(Data for locating visible targets)
Begin
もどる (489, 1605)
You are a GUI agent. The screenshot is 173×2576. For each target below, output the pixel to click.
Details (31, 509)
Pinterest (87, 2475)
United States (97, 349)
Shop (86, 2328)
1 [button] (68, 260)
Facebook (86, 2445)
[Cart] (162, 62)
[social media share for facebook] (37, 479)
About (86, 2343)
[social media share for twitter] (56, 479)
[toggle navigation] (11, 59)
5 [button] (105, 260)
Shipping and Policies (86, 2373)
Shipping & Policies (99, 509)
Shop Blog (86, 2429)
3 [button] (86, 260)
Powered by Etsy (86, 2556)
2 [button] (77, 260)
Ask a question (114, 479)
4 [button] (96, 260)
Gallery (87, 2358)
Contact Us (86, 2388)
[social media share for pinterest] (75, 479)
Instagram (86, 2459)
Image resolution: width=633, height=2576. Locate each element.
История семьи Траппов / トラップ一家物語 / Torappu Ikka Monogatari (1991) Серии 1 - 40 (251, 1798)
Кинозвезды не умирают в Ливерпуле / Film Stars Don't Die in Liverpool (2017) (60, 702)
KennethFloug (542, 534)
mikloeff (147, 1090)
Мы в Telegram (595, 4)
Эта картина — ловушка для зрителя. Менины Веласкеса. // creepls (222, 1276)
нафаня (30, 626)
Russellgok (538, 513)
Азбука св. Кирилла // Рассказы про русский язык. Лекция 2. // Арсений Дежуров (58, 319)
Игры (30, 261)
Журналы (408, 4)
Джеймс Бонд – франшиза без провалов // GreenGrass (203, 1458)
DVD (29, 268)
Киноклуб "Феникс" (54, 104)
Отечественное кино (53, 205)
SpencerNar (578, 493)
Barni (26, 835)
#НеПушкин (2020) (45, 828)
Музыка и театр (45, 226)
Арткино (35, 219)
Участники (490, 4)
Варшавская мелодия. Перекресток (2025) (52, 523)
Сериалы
End
■ Directions
Starting at the line that has "Facebook (86, 2445)" and stopping after the line that has "2 [button] (77, 260)", give those lines again with "button" switched to "control" and everything else unchanged.

■ Result for this task
Facebook (86, 2445)
[Cart] (162, 62)
[social media share for facebook] (37, 479)
About (86, 2343)
[social media share for twitter] (56, 479)
[toggle navigation] (11, 59)
5 [control] (105, 260)
Shipping and Policies (86, 2373)
Shipping & Policies (99, 509)
Shop Blog (86, 2429)
3 [control] (86, 260)
Powered by Etsy (86, 2556)
2 [control] (77, 260)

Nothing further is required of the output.